━━━━━ MATERIAL FOR THIS TASK ━━━━━

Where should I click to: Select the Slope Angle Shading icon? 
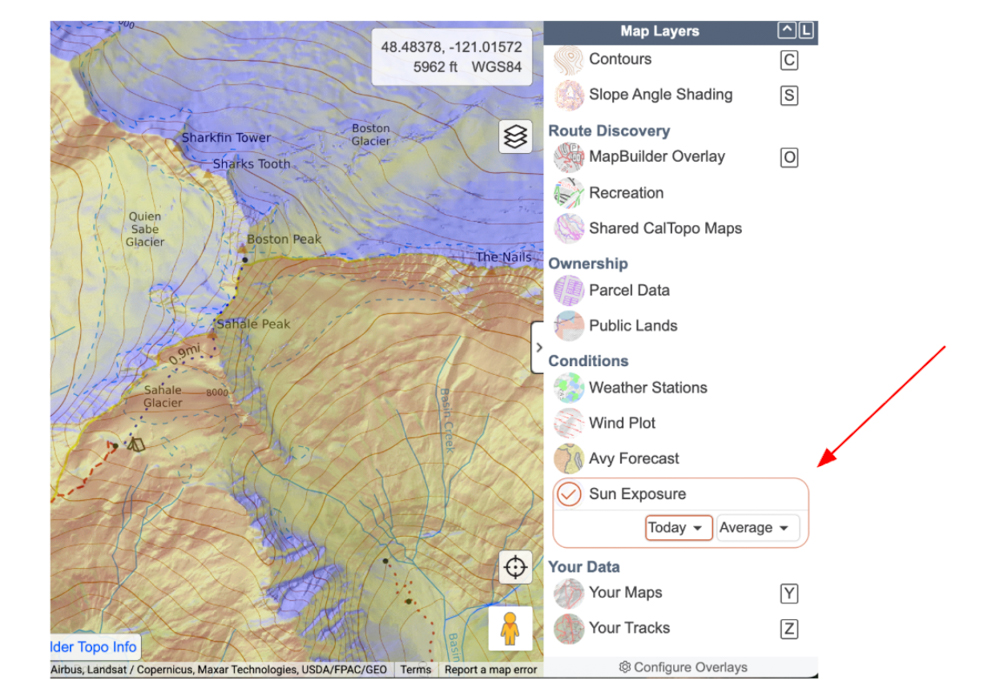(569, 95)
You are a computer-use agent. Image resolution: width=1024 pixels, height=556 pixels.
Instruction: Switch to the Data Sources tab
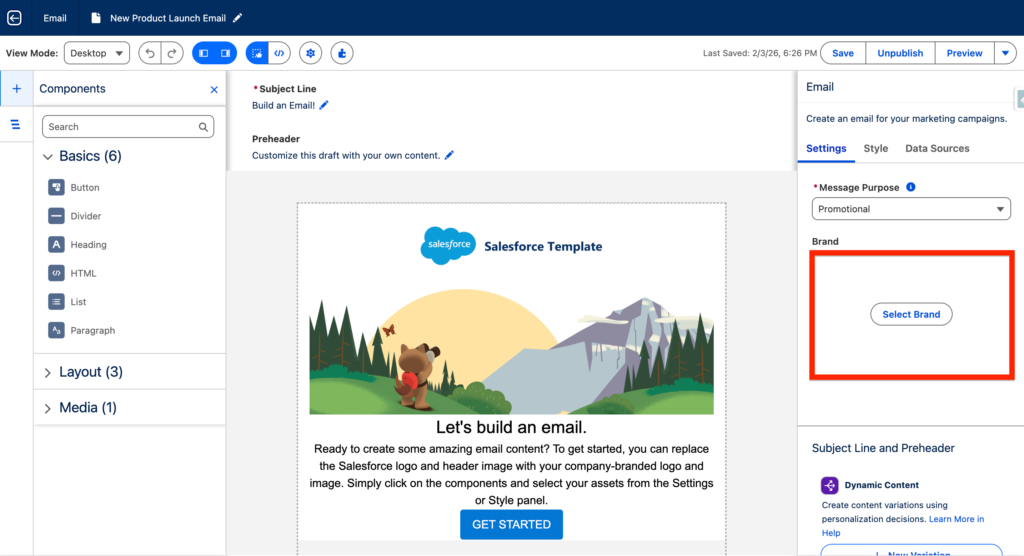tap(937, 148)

━━━━━
━━━━━ MATERIAL FOR THIS TASK ━━━━━

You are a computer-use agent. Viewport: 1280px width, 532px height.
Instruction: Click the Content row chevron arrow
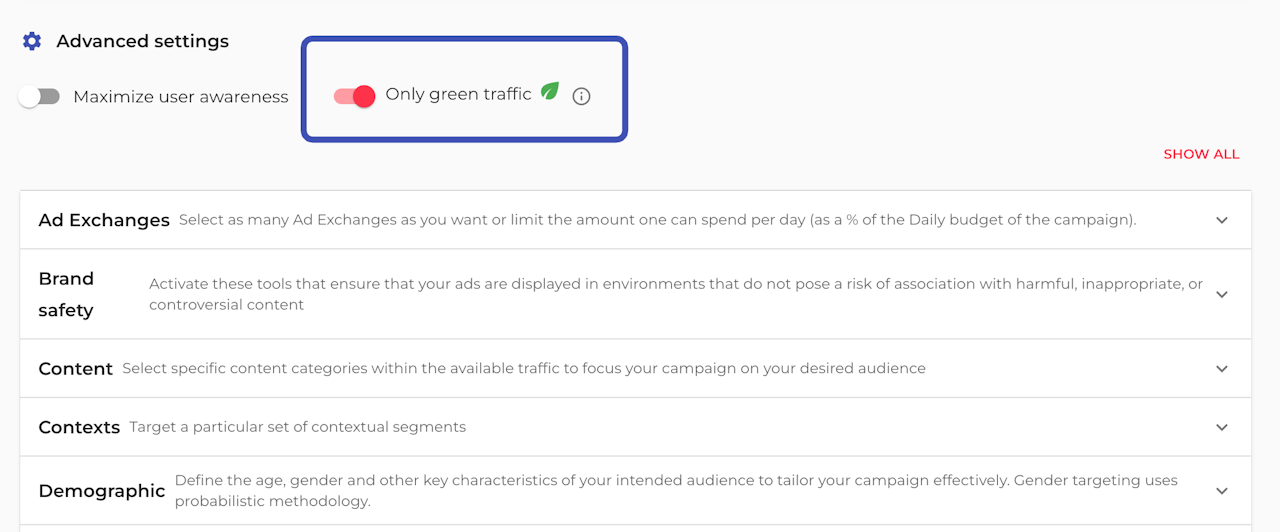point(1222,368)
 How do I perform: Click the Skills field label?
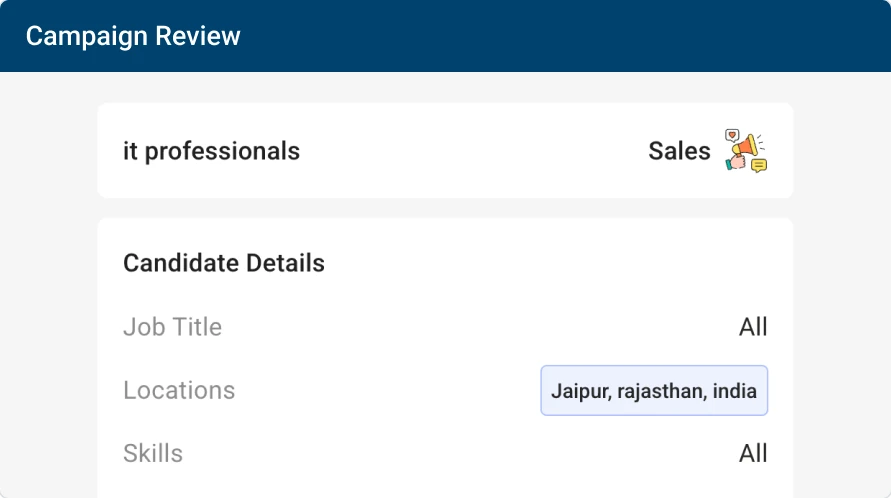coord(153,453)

━━━━━

WHAT THIS TASK INVOLVES: Count the lines in the records that contain the word "agent" and give only the number.

SOLUTION TO THE EXERCISE: 2